先ほどシェリーと話したが、上の階まで来ているという。俺たちはサンドワームを撃破したあと、道を塞いでいたサンドワームの身体の一部をミラルカの陣で排除し、進んできたのだが――確かに7階層には、まだ気にかかるところがあった。砂に埋もれつつもところどころ露出していたが、あそこには何かの施設があったようなのだ。
先に進むことを先決としてここまでやってきたが、この階は迷宮の中ということを忘れるほど長閑な場所だ。みんなに休んでもらっている間、少しだけでも、7階の様子を見に戻った方がいいかもしれない。
「みんな、悪い。少しだけここで待っててもらえるか? 7階に来てるパーティの様子を見てくる」
「はい、わかりました。では、ちょうど良い時間になりますから、私たちはお昼の支度をしていますね」
「うむ、そうするとしよう。
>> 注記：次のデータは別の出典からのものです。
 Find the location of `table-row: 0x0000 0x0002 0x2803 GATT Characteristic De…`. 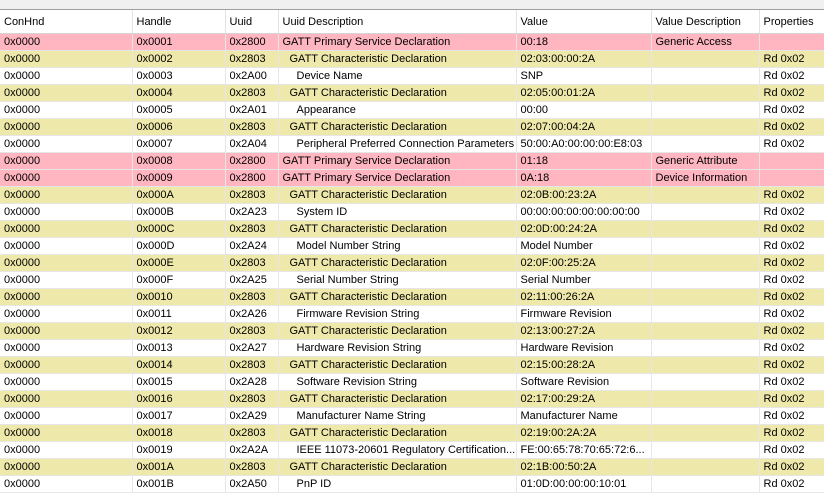

table-row: 0x0000 0x0002 0x2803 GATT Characteristic De… is located at coordinates (412, 59).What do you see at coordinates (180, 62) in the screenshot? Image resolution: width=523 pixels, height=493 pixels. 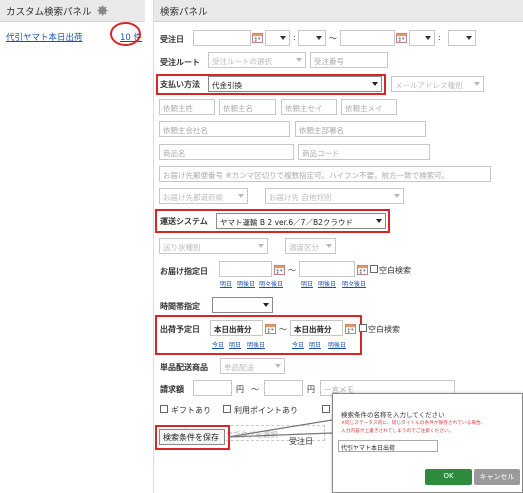 I see `order-route-label: 受注ルート` at bounding box center [180, 62].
ご主人様の背中で十分に休めたが、食事も魔力の回復に重要なのでな」
ヴェルレーヌは俺の背中から降りる。彼女は『精霊王の王笏』の召喚を解除すると、元の従者の姿に戻っていた。どうやら、変身しても元の服が失われるわけではないらしい。
「ディー君、私もついていっていい?」
「ああ、すぐに戻ってくるつもりだけど、それでいいなら」
「うん、ありがとう。ちょっと気になることがあるから」
師匠は荷物を置くと、身軽な状態で俺についてきた。彼女は手ぶらでも戦えるので問題ないだろう。
「二人とも、寄り道をしないで帰ってくるのよ」
「大丈夫だ、ミラルカを待たせると後が怖いからな」
師匠と連れ立って、来た道を戻る。
なぜ、こうも気になるのか――俺はやはり過保護なのかもしれない。俺たちに求められていることは、わき目も振らず深層に潜ることだとは分かっている。
しかし気になることをそのままにしてはおけない。俺はシェリーに渡したものと同じ魔道具のピアスに注意を傾けつつ、砂の階層を目指して走った。